* **Exercise passage**:
--- START ---

Muzaffarnagar Medical College
- Motto: Sarvāṇī svāsthaya sulabha
- Motto in English: Health To All
- Type: Medical College
- Established: 2006
- Academic affiliations: Atal Bihari Vajpayee Medical University (2021-present) ; Chaudhary Charan Singh University (2006-2021);
- Principal: Rohtas Kanwar Yadava
- Undergraduates: 200 per year
- Postgraduates: 90 per year
- Location: Opp. Begrajpur Industrial Area, NH - 58, Delhi- Dehradun Highway, Ghasipura, Muzaffarnagar, Uttar Pradesh, India 29°22′21″N 77°42′24″E﻿ / ﻿29.3724°N 77.7067°E
- Campus: Urban;
- Nickname: MMC
- Website: www.mmcollege.org

= Muzaffarnagar Medical College =

Medical College in Uttar Pradesh

Muzaffarnagar Medical College (MMC) in Muzaffarnagar, Western Uttar Pradesh, India. It provides subsidised health care to the surrounding rural areas of Muzaffarnagar district.

--- END ---

* **Listed records**:
--- START ---

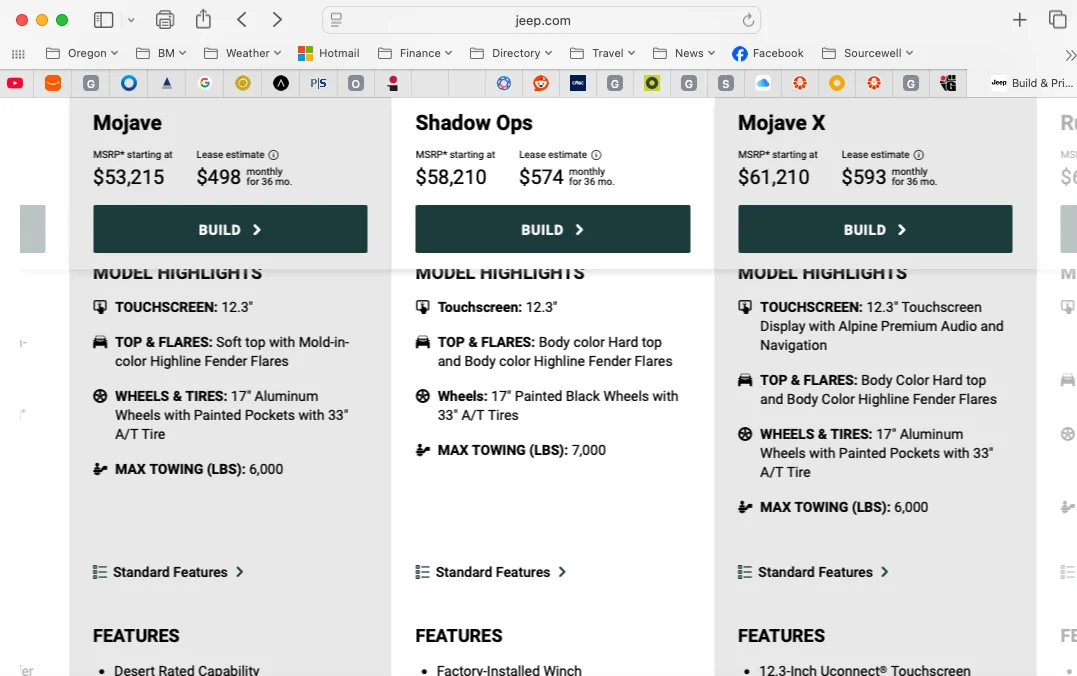Open the Travel bookmarks dropdown
Image resolution: width=1077 pixels, height=676 pixels.
[x=603, y=53]
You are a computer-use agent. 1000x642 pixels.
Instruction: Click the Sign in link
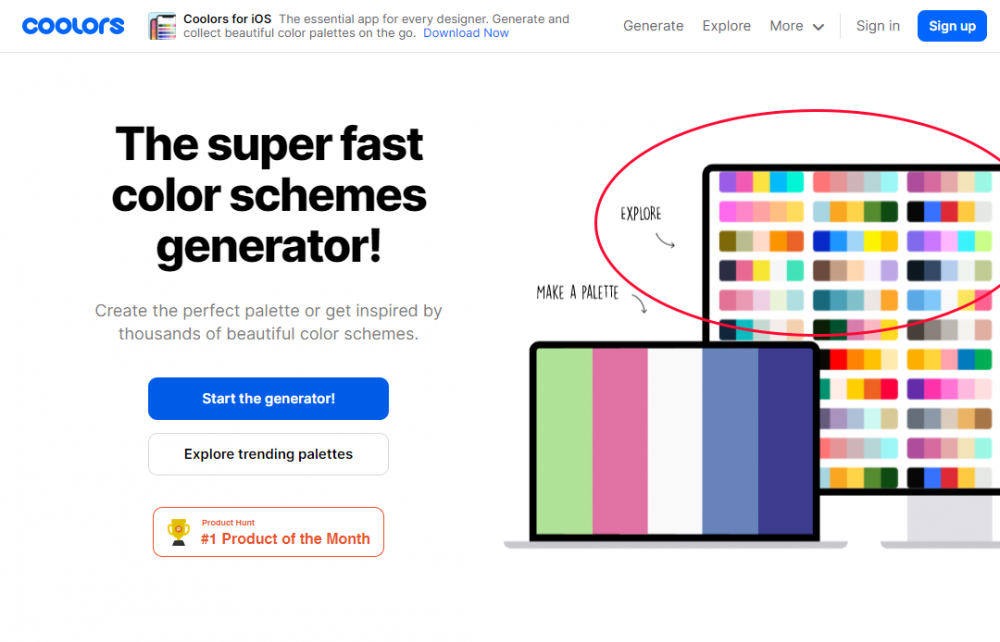coord(877,26)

--- END ---

* **Task to complete**:
Could you quote the Muzaffarnagar Medical College profile word for word, starting at "Muzaffarnagar Medical College (MMC)" and ending at "of Muzaffarnagar district."?

* **Exercise answer**:
Muzaffarnagar Medical College (MMC) in Muzaffarnagar, Western Uttar Pradesh, India. It provides subsidised health care to the surrounding rural areas of Muzaffarnagar district.